Gas phase condensation of few-layer graphene with rotational stacking faults in an electric-arc

TL;DR

This paper demonstrates an efficient method for synthesizing few-layer graphene with rotational stacking faults using a magnetic field modulated electric-arc, analyzing how buffer gases influence the process and proposing control strategies.

Contribution

It introduces a novel electric-arc synthesis technique for FLG with controlled stacking faults and provides insights into optimizing production rate and layer control.

Findings

Efficient production of FLG at a few grams per minute.

Buffer gases significantly affect anode erosion and deposit formation.
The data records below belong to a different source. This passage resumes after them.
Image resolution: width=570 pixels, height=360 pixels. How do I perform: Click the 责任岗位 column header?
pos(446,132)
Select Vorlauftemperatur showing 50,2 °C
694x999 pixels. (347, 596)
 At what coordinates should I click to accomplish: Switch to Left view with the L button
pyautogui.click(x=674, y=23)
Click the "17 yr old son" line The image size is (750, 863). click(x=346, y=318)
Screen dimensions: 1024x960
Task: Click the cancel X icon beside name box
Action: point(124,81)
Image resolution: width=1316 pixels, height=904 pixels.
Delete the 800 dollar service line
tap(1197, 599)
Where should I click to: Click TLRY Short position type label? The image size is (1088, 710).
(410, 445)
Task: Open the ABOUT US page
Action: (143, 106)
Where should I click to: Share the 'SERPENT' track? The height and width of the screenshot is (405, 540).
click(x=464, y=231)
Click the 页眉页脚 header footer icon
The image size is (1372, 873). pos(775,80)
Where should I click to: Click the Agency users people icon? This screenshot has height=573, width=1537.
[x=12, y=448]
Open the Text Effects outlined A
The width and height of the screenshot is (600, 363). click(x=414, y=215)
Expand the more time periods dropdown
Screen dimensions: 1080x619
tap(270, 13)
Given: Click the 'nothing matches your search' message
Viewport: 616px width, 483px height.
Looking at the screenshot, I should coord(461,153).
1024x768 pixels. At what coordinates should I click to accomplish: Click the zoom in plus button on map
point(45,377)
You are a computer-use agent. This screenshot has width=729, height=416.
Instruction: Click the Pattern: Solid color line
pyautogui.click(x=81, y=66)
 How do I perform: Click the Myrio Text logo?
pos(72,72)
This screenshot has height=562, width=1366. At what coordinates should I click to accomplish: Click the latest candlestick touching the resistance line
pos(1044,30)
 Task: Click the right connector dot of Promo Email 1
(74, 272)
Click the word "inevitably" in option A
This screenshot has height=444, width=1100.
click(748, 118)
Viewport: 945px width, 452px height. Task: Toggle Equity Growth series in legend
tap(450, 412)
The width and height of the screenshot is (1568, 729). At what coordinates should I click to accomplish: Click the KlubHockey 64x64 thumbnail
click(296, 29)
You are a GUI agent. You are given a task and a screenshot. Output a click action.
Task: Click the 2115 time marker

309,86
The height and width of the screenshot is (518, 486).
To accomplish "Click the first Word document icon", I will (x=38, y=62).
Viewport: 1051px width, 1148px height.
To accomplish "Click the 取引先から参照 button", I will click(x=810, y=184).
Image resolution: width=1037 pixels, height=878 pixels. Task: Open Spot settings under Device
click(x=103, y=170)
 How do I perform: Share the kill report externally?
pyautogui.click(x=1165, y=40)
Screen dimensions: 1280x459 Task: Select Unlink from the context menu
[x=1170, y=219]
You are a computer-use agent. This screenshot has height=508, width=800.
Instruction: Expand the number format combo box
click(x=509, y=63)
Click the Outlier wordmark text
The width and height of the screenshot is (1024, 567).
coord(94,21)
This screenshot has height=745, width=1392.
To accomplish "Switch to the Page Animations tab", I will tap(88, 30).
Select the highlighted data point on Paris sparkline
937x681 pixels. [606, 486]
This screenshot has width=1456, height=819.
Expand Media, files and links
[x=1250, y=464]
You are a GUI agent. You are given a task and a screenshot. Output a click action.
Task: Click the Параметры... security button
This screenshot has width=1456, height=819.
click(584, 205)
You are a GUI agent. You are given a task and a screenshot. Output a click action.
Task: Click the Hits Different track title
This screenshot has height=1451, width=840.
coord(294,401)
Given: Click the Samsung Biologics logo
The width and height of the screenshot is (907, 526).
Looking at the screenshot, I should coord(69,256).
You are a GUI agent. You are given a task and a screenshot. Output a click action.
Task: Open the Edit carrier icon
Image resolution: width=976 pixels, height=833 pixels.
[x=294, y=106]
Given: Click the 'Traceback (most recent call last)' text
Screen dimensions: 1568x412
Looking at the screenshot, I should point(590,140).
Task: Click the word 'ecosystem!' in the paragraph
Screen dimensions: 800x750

A growth mechanism for FLG with rotational stacking faults is proposed.

Abstract

We report the synthesis efficiency of few-layer graphene (FLG) in an external magnetic field modulated DC carbon arc in different non-reactive buffer gases. The effects of buffer gases on the anode erosion rate and the cathode deposit (CD) formation rate have been investigated during the synthesis of FLG. The constituents of the as-synthesized CDs were investigated using transmission electron microscopy, selected area electron diffraction, Raman spectroscopy and X-ray diffraction analysis. A plausible growth mechanism of such FLG is predicted. The results indicate that, under a parametrically optimized condition, an electric-arc of this kind can efficiently generate FLG with rotational stacking faults at a production-rate of few g/min. A guideline for controlling the number of layers of such FLG has also been suggested.